**Work instructions**: First find the line with "622x619 pixels.", then reproduce it and all following lines of the data to the end, exactly and with no pictures, adding nothing.

**Excerpted data**:
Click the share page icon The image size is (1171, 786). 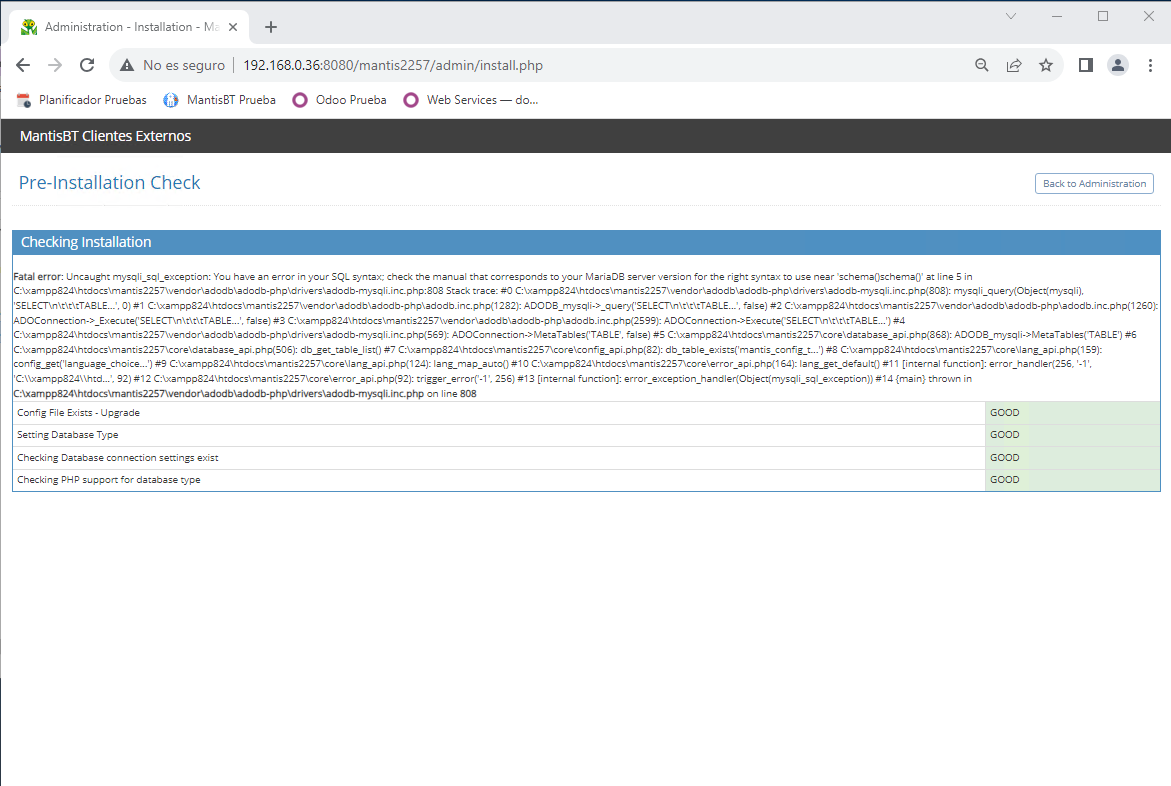pos(1014,65)

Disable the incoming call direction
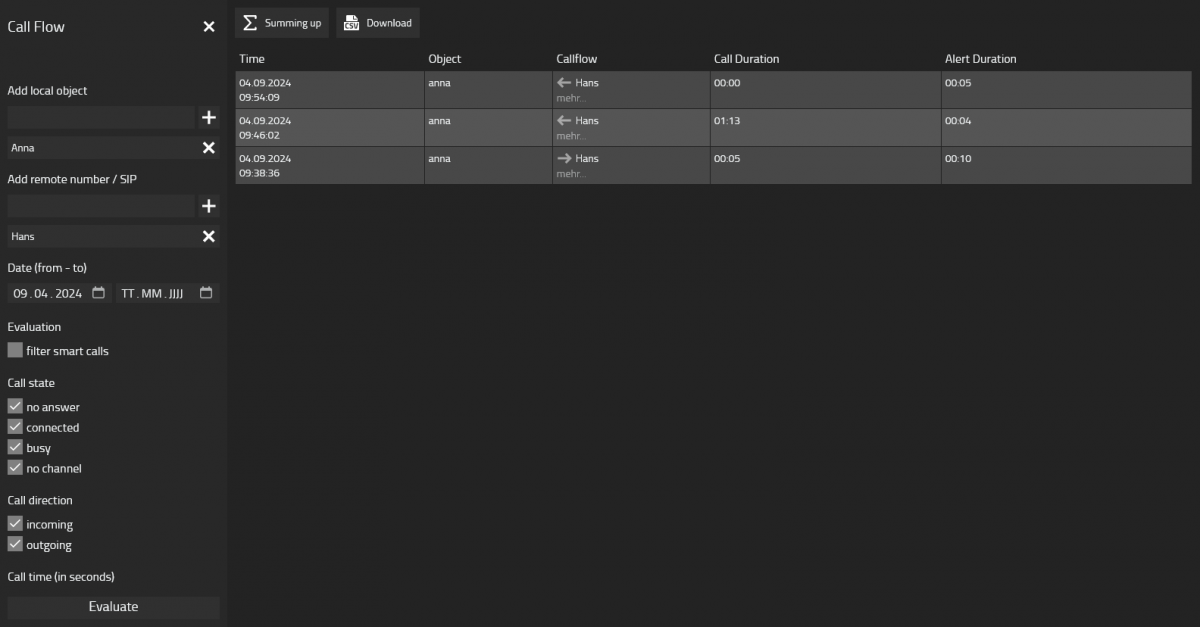[x=15, y=524]
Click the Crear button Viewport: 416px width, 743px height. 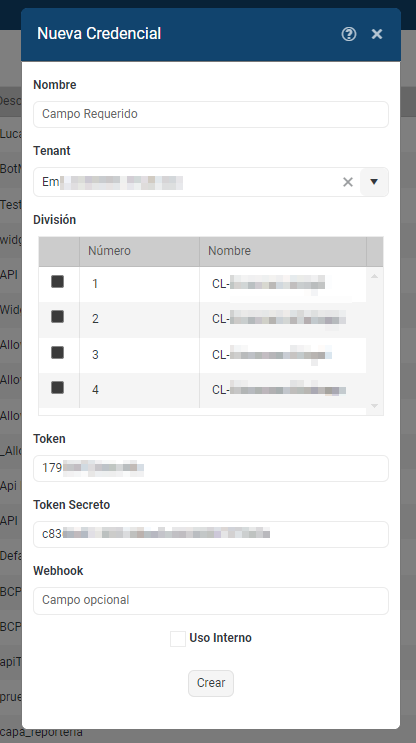point(211,683)
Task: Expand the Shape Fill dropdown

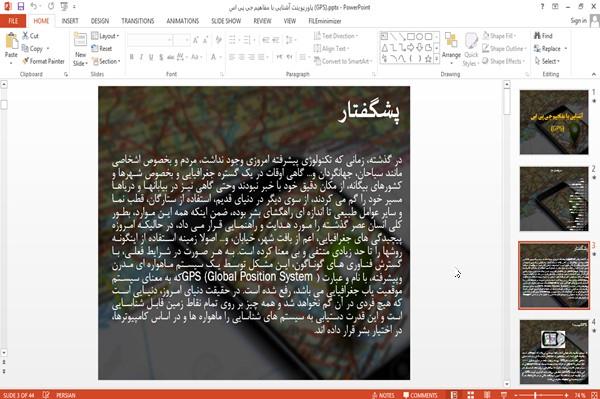Action: 499,36
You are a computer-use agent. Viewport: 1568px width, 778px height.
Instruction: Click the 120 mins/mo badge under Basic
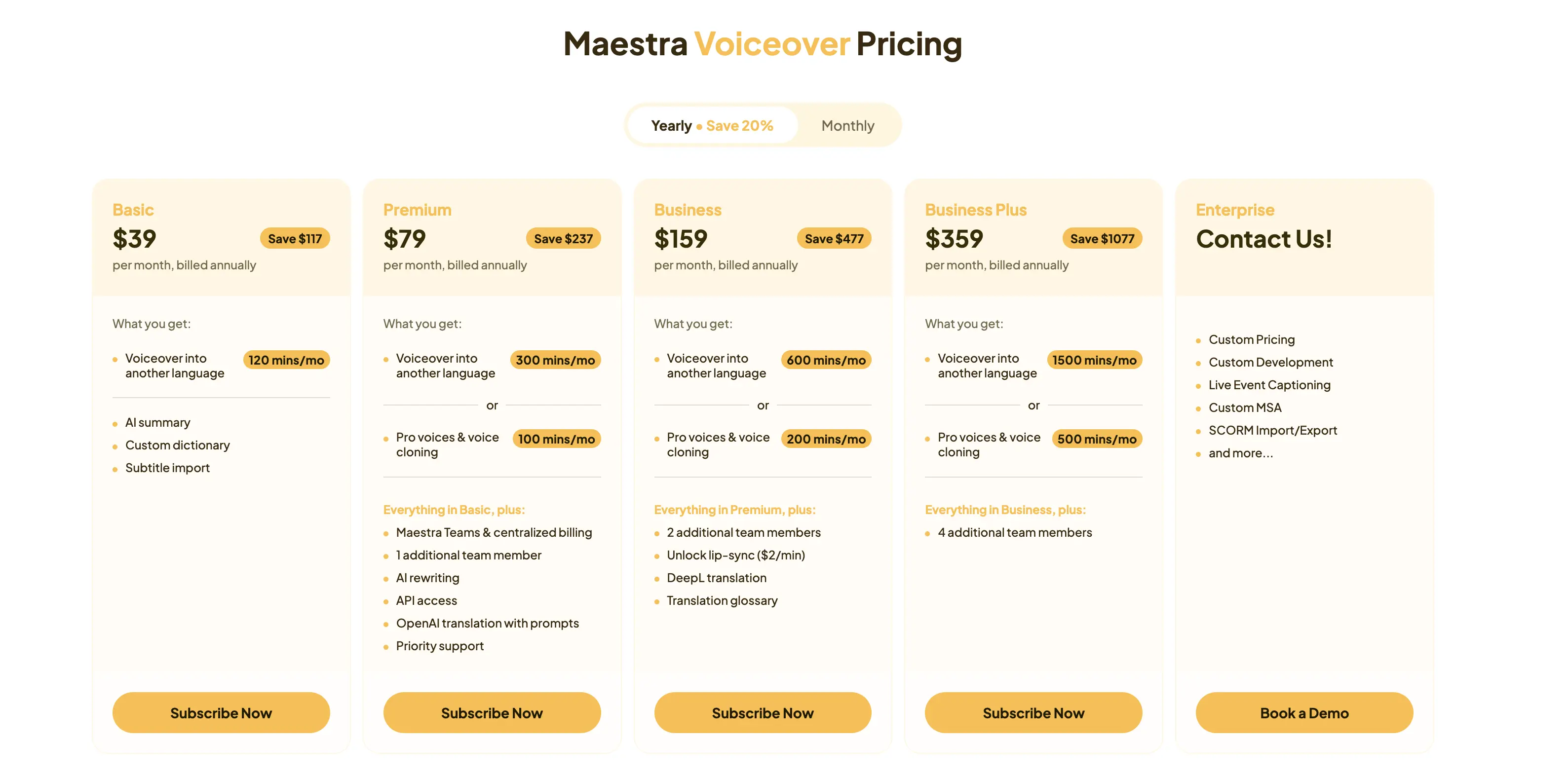[286, 360]
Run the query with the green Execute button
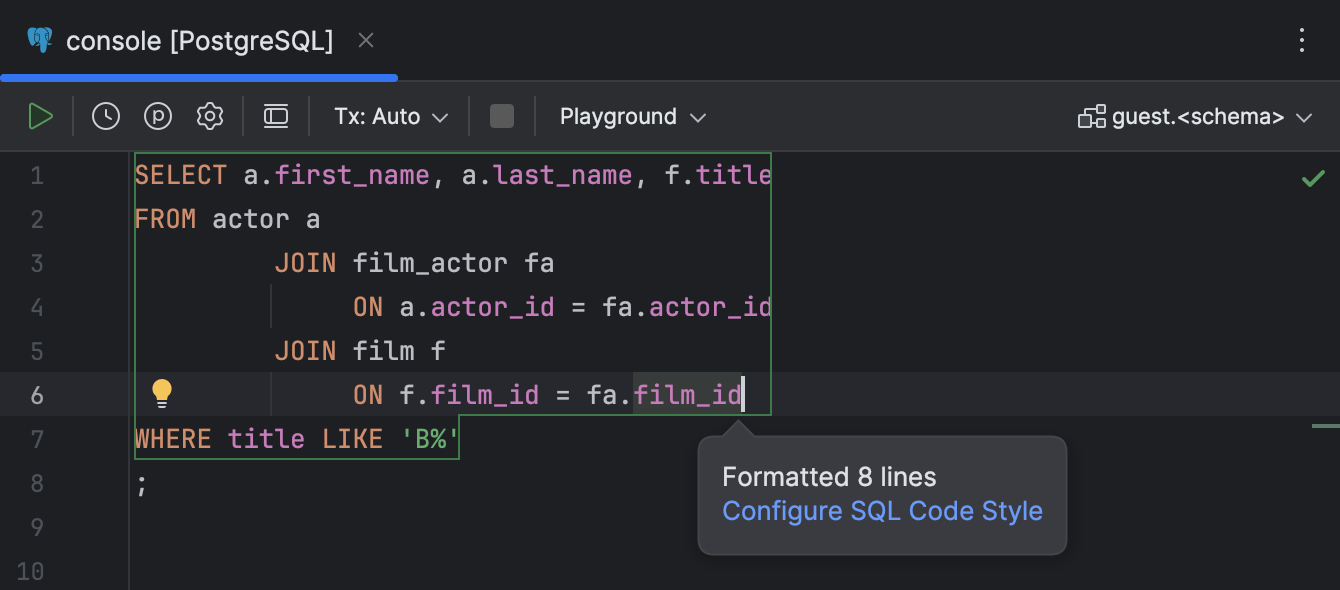The height and width of the screenshot is (590, 1340). point(40,117)
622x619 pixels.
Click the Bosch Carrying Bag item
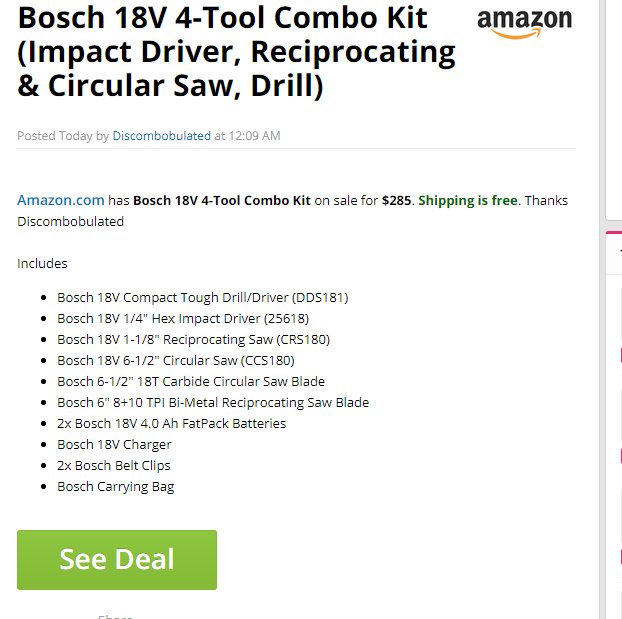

**Output below**:
622x619 pixels.
Click the Bosch Carrying Bag item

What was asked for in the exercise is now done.